┌─ Text segment
Many members have had success with single TBG - including with 25-20 tapers and 11mm (7/16-inch) steel ammo.


----------



## Hoss (Jun 3, 2014)

KawKan said:


> Prospective hunters are encouraged to check out this thread.
> 
> 
> 
> ...


That is exactly what I used when I was shooting short draw.

The OP stated that he wanted to hunt rabbits the setup that you mentioned is quite adequate for hunting rabbits.

Rabbits are very funny little creatures, I've shot a lot of rabbits with a shot gun and many times when I looked them over after shooting them the only place they were him was one pellet on the nose. I think alot of times they die from shock. 

Sent from my MAX_10 using Tapatalk


----------



## vince4242 (Jan 11, 2016)

I Love Simple Shot bands...but I know from a friend that getting SS bands from the US can be pricey. I use GZK .62 yellow and know it is some very good latex. I use SS black.6 for hunting with a 30x15 taper and it is so fast with 11mm steel. the GZK .62 is a little lighter in the draw weight so maybe .7 GZK would be better. I can say from experience that .62 and .5 GZK bands are of the highest quality. Never shot TBG but have heard many shooters say the consistency and quality are not what they use to be.

I have killed rabbits and they do die so much easier than a squirrels. 

Vince


----------



## JackHerbert (Nov 5, 2021)
└─
┌─ Supplied information
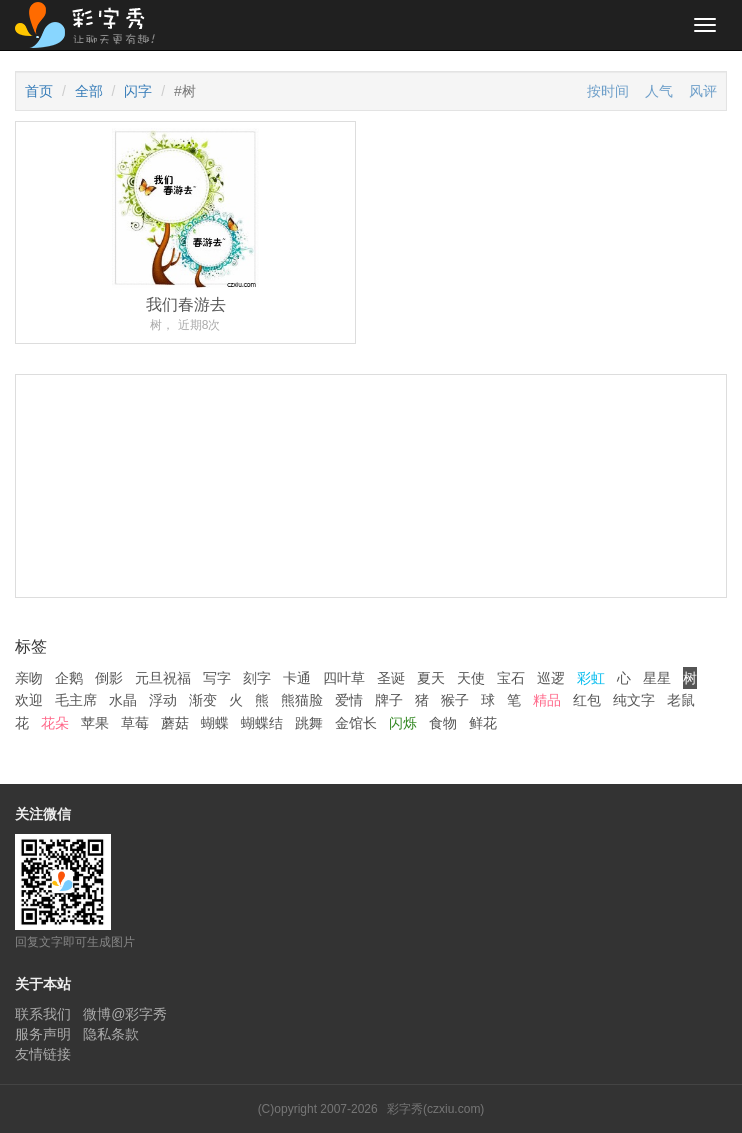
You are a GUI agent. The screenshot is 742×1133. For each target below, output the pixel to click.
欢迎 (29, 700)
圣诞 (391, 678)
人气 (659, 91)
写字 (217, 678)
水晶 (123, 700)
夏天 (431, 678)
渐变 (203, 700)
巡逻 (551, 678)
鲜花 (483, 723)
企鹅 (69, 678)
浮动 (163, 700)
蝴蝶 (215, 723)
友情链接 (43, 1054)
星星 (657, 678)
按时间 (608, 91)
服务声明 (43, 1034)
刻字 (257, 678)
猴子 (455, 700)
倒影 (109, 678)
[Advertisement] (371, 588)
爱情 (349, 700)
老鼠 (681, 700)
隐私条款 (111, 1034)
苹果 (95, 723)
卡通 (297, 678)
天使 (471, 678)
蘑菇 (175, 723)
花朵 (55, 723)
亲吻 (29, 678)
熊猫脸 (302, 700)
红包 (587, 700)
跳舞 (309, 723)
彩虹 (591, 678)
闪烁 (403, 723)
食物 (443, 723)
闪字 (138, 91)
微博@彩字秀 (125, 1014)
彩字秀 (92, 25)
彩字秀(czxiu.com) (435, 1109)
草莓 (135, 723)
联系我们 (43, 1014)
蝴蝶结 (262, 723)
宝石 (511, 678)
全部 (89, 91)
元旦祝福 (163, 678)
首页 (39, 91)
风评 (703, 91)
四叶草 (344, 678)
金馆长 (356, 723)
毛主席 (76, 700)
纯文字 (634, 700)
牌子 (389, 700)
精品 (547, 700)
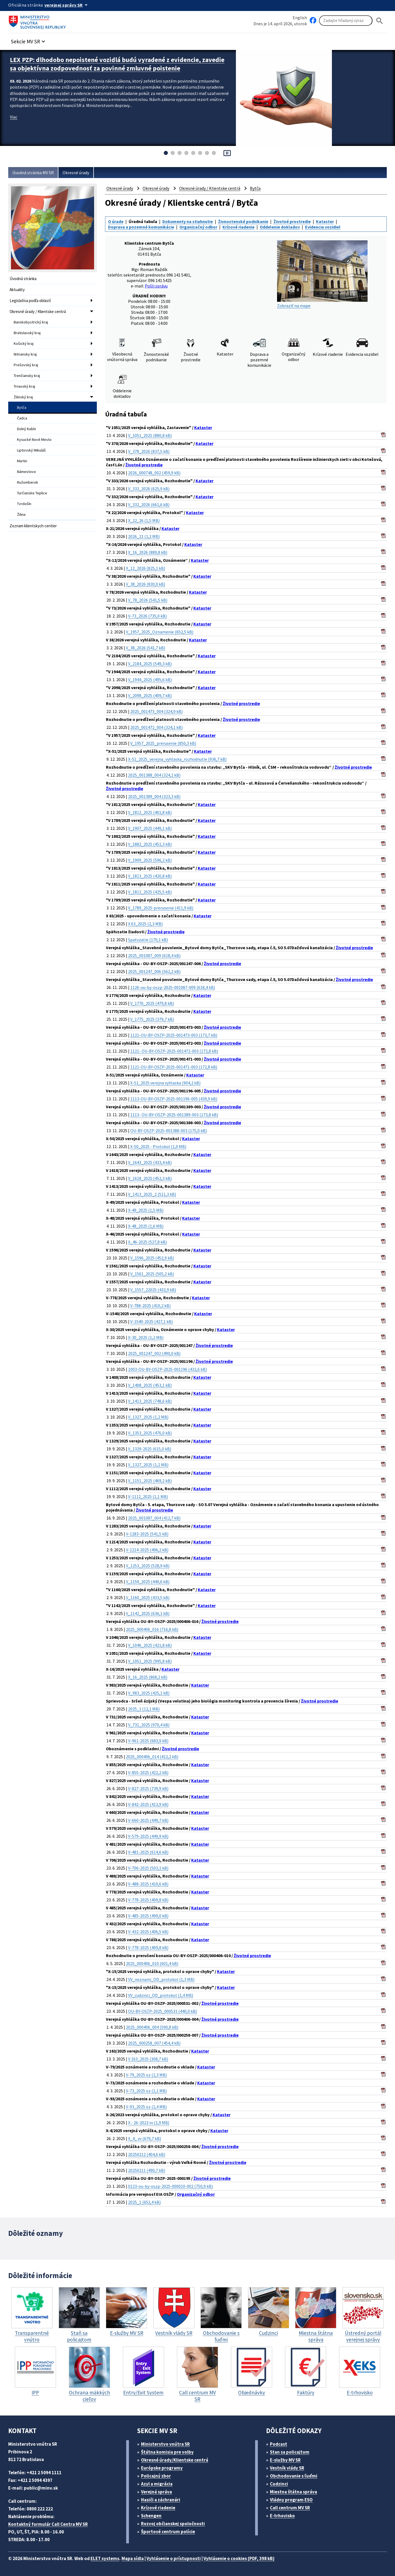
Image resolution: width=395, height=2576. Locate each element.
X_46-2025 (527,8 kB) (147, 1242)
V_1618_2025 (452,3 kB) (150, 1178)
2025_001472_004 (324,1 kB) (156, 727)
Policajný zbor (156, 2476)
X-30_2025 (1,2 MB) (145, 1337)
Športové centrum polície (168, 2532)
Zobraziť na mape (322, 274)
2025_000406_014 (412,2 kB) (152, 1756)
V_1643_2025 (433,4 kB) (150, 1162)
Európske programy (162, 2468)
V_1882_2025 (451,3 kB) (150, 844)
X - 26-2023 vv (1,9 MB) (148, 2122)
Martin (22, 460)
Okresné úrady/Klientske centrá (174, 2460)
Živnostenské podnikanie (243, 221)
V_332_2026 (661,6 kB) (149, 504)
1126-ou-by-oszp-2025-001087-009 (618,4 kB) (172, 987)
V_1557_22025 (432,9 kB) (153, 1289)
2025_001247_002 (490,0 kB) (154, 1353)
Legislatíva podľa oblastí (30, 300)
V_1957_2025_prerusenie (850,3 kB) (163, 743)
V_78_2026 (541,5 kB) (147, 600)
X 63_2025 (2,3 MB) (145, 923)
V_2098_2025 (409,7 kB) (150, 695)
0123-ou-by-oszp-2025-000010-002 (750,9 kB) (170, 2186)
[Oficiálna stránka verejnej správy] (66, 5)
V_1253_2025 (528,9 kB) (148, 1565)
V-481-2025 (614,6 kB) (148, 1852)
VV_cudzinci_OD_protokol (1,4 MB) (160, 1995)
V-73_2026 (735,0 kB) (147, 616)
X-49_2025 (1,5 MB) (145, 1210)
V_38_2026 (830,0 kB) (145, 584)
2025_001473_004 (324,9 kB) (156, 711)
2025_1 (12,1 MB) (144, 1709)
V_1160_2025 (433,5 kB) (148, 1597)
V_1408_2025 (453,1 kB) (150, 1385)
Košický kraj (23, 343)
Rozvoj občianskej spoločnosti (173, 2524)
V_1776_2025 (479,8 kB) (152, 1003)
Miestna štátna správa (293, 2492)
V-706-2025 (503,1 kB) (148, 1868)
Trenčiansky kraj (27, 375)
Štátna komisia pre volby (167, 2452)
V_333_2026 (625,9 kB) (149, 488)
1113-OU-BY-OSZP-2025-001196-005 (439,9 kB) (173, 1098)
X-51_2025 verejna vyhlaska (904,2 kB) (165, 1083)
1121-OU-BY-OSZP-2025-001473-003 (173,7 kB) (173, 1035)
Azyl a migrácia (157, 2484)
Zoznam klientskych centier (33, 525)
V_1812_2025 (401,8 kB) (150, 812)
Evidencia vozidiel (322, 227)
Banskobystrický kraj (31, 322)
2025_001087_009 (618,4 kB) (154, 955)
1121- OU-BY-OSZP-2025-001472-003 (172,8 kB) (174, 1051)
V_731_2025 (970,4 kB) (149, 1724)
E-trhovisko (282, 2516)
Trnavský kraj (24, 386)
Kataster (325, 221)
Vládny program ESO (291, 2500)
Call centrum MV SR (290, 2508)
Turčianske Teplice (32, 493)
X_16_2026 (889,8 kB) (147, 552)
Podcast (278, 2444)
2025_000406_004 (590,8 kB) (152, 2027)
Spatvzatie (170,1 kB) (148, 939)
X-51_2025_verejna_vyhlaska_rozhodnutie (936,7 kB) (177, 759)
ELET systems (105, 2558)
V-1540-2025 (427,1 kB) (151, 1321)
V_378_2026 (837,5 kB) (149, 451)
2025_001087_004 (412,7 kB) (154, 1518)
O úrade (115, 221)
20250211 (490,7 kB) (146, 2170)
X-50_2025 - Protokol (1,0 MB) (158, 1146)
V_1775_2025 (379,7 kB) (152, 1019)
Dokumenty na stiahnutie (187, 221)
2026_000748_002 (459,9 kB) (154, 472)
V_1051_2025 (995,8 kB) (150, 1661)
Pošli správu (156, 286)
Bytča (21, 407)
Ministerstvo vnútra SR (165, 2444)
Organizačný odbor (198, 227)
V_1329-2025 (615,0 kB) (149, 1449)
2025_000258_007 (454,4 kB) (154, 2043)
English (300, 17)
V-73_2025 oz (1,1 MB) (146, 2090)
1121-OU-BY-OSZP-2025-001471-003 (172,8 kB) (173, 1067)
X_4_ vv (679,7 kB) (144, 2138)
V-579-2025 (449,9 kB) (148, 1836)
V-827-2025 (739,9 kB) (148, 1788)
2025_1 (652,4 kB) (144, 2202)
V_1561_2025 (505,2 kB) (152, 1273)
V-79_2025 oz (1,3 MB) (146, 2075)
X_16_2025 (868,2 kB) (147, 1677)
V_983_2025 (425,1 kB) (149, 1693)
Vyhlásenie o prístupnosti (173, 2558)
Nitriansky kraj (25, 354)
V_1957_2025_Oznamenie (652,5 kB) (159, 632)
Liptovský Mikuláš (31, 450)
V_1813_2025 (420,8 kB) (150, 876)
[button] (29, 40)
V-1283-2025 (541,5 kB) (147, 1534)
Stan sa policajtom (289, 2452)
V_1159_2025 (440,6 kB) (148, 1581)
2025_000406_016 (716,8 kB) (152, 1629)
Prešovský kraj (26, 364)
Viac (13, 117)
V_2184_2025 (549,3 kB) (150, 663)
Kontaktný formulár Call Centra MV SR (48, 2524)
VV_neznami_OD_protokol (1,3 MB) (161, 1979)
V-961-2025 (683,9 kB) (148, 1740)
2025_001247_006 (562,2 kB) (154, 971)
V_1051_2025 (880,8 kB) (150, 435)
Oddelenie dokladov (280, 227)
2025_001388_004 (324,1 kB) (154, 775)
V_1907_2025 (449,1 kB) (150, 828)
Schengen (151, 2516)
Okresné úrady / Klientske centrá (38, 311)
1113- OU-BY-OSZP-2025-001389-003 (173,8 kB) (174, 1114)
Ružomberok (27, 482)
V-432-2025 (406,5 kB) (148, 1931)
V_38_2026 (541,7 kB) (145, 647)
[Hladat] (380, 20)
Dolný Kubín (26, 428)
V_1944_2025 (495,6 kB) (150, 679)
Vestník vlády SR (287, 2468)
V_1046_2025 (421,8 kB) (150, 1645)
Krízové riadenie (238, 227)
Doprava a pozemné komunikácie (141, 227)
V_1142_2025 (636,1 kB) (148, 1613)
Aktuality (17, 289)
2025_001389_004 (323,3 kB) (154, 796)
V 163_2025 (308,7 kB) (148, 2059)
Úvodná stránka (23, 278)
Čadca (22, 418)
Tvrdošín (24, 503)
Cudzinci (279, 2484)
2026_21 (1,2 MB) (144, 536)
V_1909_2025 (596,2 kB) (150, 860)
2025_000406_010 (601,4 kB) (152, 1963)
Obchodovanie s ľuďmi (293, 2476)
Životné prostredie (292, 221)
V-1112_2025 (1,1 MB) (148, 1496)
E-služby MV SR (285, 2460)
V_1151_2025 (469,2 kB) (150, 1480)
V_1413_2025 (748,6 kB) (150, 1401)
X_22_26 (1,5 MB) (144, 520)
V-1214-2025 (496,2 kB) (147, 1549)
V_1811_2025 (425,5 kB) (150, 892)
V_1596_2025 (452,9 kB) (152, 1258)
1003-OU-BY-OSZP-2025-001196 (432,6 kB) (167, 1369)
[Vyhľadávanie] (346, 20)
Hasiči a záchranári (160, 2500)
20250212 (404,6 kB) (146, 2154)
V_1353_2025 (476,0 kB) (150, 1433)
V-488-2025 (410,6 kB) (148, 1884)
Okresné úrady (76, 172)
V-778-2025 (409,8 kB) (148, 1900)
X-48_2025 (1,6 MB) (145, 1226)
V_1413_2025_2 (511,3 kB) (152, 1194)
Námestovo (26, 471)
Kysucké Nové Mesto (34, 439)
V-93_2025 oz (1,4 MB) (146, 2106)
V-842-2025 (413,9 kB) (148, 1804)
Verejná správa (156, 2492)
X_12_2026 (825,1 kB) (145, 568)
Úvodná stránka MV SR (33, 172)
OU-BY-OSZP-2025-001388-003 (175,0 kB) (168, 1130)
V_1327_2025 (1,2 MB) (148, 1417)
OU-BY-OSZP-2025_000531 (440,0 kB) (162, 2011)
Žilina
└─
**Problems and tasks**
• A. In the slingshot hunting thread, what taper does vince4242 use with SS black .6 bands for hunting?
• B. Write the next part of the slingshot hunting thread, picking up after its final line.

**Response list**
• A. A 30x15 taper.

• B.
Hoss said:


> TBG is plenty strong enough, it just depends on what size you are cutting your bands, if you cut your bands the right size a single band is all you'll need.
> 
> I've killed alot of rabbits in my life time and I can tell you that it doesn't take much to kill them.
> 
> Sent from my MAX_10 using Tapatalk


I have taken a few rabbits before with a boomerang and I can confirm that it doesn't take much if you hit them on the noggin, I can imagine a slingshot would be way more effective.
I think I will cut them 25mm - 20mm, Should I cut them for semi or full butterfly to increase my chances?


----------



## Ger2020 (Apr 27, 2020)

Brewmaster said:


> I am also interested in this. Does anyone have suggested band sizes for a short draw (31")? I was think of cutting some 25mm to 20mm tapers. Any thoughts?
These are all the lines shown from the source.